On Thu, Oct 15, 2015 at 11:00 PM, Vladimir Ozerov <[email protected]>
wrote:

> Sorry, not very clear. "same" means the same thread that sent a message.
> This way if we have a listener and a single thread generating messages
> locally, only one CPU core will be utilizied.
>

Still confused. How can the thread that send a message be notified in a
listener about anything? Are you talking about synchronous
request-response? In this case it is probably done on purpose.

I am still not sure what the problem is.


>
> On Fri, Oct 16, 2015 at 3:49 AM, Dmitriy Setrakyan <[email protected]>
> wrote:
>
> > On Thu, Oct 15, 2015 at 9:59 AM, Vladimir Ozerov <[email protected]>
> > wrote:
> >
> > > Folks,
> > >
> > > It looks like the problem is deeper and is not limited to futures. It
> > > relates to any user code.
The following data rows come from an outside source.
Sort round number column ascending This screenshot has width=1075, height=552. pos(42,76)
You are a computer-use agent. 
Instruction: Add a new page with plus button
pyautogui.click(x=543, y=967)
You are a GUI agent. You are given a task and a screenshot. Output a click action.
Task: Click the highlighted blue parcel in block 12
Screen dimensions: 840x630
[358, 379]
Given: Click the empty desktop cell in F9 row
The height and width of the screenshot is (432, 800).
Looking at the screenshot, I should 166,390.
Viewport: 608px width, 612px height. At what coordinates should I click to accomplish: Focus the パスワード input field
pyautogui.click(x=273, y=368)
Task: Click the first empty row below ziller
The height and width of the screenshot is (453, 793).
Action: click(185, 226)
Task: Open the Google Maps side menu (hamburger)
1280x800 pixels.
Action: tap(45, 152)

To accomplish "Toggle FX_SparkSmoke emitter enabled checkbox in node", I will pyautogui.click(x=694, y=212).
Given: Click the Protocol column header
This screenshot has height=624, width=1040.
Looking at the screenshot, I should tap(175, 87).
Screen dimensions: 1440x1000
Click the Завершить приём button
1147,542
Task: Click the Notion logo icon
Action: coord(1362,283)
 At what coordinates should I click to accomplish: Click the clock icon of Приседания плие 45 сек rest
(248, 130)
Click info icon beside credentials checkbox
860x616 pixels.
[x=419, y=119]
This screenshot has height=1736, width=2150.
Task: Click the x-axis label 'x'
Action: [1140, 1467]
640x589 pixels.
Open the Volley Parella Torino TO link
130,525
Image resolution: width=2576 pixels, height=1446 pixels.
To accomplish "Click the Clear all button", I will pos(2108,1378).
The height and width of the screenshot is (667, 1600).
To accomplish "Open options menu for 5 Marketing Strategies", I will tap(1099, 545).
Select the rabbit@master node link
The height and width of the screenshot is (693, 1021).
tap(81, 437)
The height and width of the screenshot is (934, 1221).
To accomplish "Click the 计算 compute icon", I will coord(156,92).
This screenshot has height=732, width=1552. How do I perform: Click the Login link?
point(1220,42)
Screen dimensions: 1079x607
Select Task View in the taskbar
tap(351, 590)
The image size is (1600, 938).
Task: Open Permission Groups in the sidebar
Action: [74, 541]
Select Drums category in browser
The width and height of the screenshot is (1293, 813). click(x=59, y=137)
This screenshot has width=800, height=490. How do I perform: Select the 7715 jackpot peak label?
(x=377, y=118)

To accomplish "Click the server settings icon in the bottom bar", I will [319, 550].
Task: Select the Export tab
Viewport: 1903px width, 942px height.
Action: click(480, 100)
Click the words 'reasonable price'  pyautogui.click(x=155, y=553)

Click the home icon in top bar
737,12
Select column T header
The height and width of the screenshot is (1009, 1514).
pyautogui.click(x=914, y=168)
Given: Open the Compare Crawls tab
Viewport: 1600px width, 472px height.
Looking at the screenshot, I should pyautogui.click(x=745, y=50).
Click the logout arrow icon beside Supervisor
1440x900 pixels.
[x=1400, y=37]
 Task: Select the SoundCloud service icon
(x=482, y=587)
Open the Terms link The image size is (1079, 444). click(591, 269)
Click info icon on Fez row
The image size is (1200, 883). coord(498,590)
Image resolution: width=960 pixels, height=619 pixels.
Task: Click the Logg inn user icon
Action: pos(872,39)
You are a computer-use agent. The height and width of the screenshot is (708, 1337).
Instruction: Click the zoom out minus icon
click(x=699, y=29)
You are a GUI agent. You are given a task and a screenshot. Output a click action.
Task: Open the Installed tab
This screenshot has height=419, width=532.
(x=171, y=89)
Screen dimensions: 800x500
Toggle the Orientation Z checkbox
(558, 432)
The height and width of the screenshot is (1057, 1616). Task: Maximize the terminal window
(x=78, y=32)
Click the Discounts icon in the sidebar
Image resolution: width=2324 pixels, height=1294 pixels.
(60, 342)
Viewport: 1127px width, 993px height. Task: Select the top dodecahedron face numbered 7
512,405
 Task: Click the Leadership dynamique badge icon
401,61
For example:
> > >
> > > 1) Register either local or remote message listener:
> > > Ignite.message().localListen("myTopic", myLsnr);
> > >
> > > 2) Send a message to the topic from the same node:
> > > Ignite.message().send("myTopic", "Hello world!");
> > >
> > > As a result, listener will be invoked synchronously from the same
> thread.
> > > It means we cannot utilize resources efficiently in case of local
> > message.
> > >
> >
> > I am a bit confused. Which thread is the "same" thread? Do you mean the
> > thread that does the listener notification? In that case, I can say that
> I
> > have performed various benchmarks in the past, and this is the most
> > performant way, assuming that the listener logic can execute relatively
> > fast and does not block the calling thread.